I am evaluating the Polly library in terms of features and flexibility, and as part of the evaluation process I am trying to combine the WaitAndRetryPolicy
with the BulkheadPolicy
policies, to achieve a combination of resiliency and throttling. The problem is that the resulting behavior of this combination does not match my expectations and preferences. What I would like is to prioritize the retrying of failed operations over executing fresh/unprocessed operations.

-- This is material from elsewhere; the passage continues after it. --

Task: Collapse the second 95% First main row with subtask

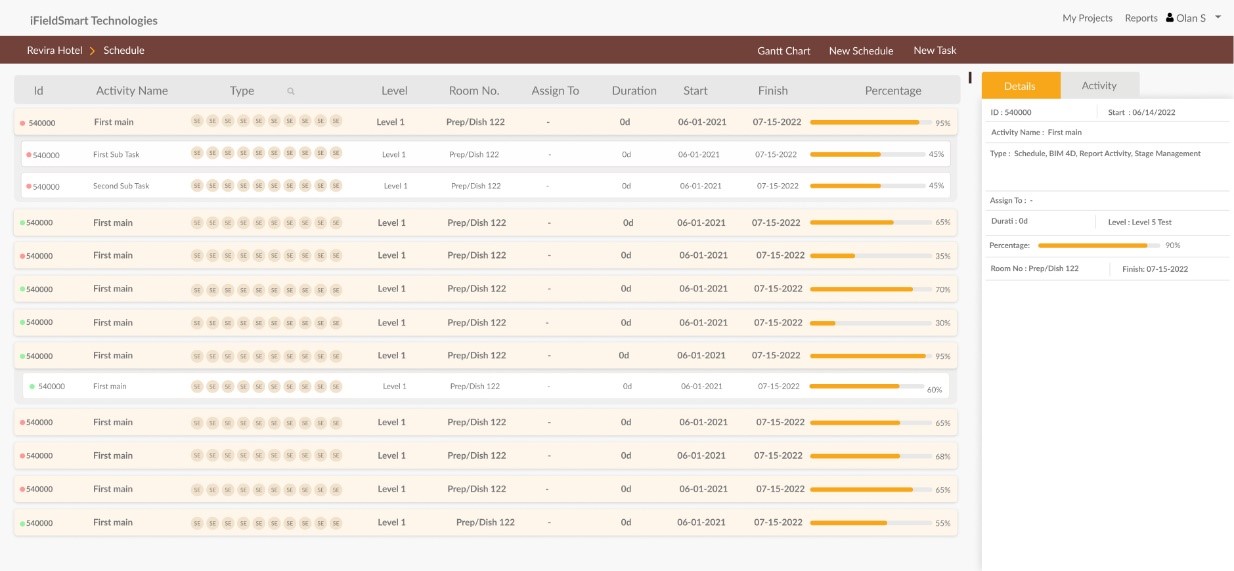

The rationale is that (from my experience) a failed operation has greater chances of failing again. So if all failed operations get pushed to the end of the whole process, that last part of the whole process will be painfully slow and unproductive. Not only because these operations may fail again, but also because of the required delay between each retry, that may need to be progressively longer after each failed attempt. So what I want is that each time the BulkheadPolicy
has room for starting a new operation, to choose a retry operation if there is one in its queue.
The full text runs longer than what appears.